• **Document text**:

The current implementation is now considerably more complete. DrRacket still doesn’t run well, but Racket-on-Chez can build a full Racket distribution in reasonable time and space.

With the current Racket-on-Chez compilation strategy, runtime performance is plausible on traditional benchmarks, but cross-module optimization is needed to bring the results fully in line with our expectations. Startup and load times are much slower than we would like. Compile/build times are a factor of 4 slower than the current version of Racket.

Glossary of implementations:
Racket — the current Racket release, version 6.x
racket7 — mostly the same as Racket, but using a new, Racket-implemented macro expander; the source is in the https://github.com/racket/racket7 repo
Chez Scheme — a completely different implementation of Scheme that we’re trying to use as a replacement for part of Racket
Racket-on-Chez — Chez Scheme plus additional layers to make it implement the same language as Racket; the source is also in the https://github.com/racket/racket7 repo

Approach

Our overall goal is to improve Racket’s implementation and make it more portable to different runtime systems. To a first approximation, improving Racket and making it more portable means “less C code.” Building on a Chez Scheme is a promising means toward that end.

The picture on the right illustrates the current Racket distribution. The parts in blue are implemented in Racket, while the part in red is implemented in C. The green block is Scribble documentation source.

The numbers next to each block are a rough lines-of-code counts, and the blocks are scaled to those counts. The collects block represents the content of the main "collects" directory; along with the core block, it’s roughly the code in a Minimal Racket distribution. The pkgs block is the part of the main distribution that is available in separate packages but bundled with the main distribution. The docs block is spread across the same packages as the pkgs code.

Porting Racket to Chez Scheme is all about the core part. The goal is to make no changes to existing Racket and Scribble code, although we’ll inevitably have to make small changes to support multiple Racket implementations.

• **What to work on**:
1: Copy the part of the Racket-on-Chez text that opens with the words containing "The picture on" and closes with "multiple Racket implementations.".
2: Carry on the text about porting Racket to Chez Scheme from the point where it stops.

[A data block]

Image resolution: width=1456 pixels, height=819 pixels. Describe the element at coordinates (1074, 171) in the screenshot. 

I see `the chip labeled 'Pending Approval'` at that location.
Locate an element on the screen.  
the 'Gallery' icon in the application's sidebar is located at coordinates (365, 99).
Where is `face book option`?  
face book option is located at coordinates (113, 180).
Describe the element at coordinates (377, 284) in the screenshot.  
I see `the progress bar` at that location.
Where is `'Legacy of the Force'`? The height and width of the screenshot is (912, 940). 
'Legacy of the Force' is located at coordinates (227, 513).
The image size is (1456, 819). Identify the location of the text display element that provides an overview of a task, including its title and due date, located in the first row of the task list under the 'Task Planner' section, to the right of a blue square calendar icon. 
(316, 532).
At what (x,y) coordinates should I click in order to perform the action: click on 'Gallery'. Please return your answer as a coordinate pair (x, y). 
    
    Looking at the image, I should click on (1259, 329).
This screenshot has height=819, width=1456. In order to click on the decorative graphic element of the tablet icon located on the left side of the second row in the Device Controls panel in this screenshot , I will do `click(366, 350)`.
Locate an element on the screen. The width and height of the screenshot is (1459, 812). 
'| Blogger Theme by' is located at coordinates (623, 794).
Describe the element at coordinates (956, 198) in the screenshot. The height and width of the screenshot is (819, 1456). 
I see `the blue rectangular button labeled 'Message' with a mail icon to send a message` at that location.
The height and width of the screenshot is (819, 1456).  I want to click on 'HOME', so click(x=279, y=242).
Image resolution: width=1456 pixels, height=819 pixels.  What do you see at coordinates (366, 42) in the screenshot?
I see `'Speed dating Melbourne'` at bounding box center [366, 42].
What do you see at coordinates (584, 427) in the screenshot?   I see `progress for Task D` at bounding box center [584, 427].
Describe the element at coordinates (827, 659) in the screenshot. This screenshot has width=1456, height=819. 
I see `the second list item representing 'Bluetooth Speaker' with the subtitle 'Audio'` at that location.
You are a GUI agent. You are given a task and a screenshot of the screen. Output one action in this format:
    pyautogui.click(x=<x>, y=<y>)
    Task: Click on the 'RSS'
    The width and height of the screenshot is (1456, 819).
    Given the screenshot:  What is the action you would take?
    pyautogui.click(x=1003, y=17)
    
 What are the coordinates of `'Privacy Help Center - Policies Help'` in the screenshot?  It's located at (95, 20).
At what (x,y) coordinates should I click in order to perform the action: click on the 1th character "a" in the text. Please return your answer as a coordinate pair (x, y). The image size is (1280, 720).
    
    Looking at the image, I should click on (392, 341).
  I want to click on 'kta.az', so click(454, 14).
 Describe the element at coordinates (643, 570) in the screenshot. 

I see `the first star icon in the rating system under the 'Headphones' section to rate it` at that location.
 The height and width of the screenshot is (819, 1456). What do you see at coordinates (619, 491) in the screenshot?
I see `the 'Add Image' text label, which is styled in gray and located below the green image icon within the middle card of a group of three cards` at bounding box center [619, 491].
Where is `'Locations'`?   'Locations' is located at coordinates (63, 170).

• **Expected responses**:
1:
The picture on the right illustrates the current Racket distribution. The parts in blue are implemented in Racket, while the part in red is implemented in C. The green block is Scribble documentation source.

The numbers next to each block are a rough lines-of-code counts, and the blocks are scaled to those counts. The collects block represents the content of the main "collects" directory; along with the core block, it’s roughly the code in a Minimal Racket distribution. The pkgs block is the part of the main distribution that is available in separate packages but bundled with the main distribution. The docs block is spread across the same packages as the pkgs code.

Porting Racket to Chez Scheme is all about the core part. The goal is to make no changes to existing Racket and Scribble code, although we’ll inevitably have to make small changes to support multiple Racket implementations.

2:
Let’s zoom into the core part. (From now on, all the pictures on the right are at this scale.) The picture breaks the C code in Racket’s current implementation into several major subsystems. In reality, the implementation is not organized into such tidy layers, but the picture is conceptually close to the truth.

The large builtins block implements primitive data structures and their operations, such as numbers (fixnums, bignums, flonums, exact rationals, complex numbers), strings, characters, byte strings, lists, vectors, and hash tables. Most other blocks are self-explanatory.

The expander block implements the macro expander, reader, and module system. More than any other part of the current stack, the expander part is better implemented in Racket.

That was exactly the work of 2016: building a new expander to replace the C-implemented expander. You can use that racket7 variant of Racket now by building from the http://github/racket/racket7 repo.

This new expander hasn’t made it into the release, because a few interactions haven’t been sorted out: the macro stepper, the demodularizer, and to some degree the decompiler. The expander also runs at about half the speed of the C-implemented expander, and that performance difference was part of the motivation to investigate a new runtime system.

Although the compiler+JIT block is drawn the same as before in this picture, it’s a slightly different compiler, because it doesn’t know about modules or syntax objects. Instead, the compiler works in terms of linklets, which are lambda-like blocks of code that import and export variables. That separation of expansion/modules from compilation helps enable the transition to a different compiler and runtime system.

And that brings us to Chez Scheme. The most obvious feature in the picture on the right is that Chez Scheme’s C-implemented kernel is a fraction of the implementation, while most of Chez Scheme is more sensibly written in Scheme.

Chez Scheme’s expander is considerably simpler than Racket’s. Although Chez Scheme’s expander is hygienic and hugely influential on Racket’s expander, Racket’s macro and module system does a lot more.

Chez Scheme’s compiler, meanwhile, does a lot more than Racket’s compiler+JIT. The builtins functionality in Chez Scheme is similar to Racket’s builtins.

Chez Scheme’s GC (at the bottom) is tiny and elegant. It lacks some functionality of Racket’s GC, but mostly it lacks Racket’s historical complexity for trying to cooperate directly with C.

That brings us, finally, to the Racket-on-Chez picture. It starts with the Chez Scheme stack and adds a rumble block, which extends Chez Scheme to match the current Racket’s GC through control+structs blocks.

Mostly, rumble is about immutable hash tables, delimited continuations, applicable structures, structure types properties, and impersonators/chaperones. We’ve given this layer of functionality the name Rumble, because it’s useful to have a name for the language that hosts other layers that are built using Racket.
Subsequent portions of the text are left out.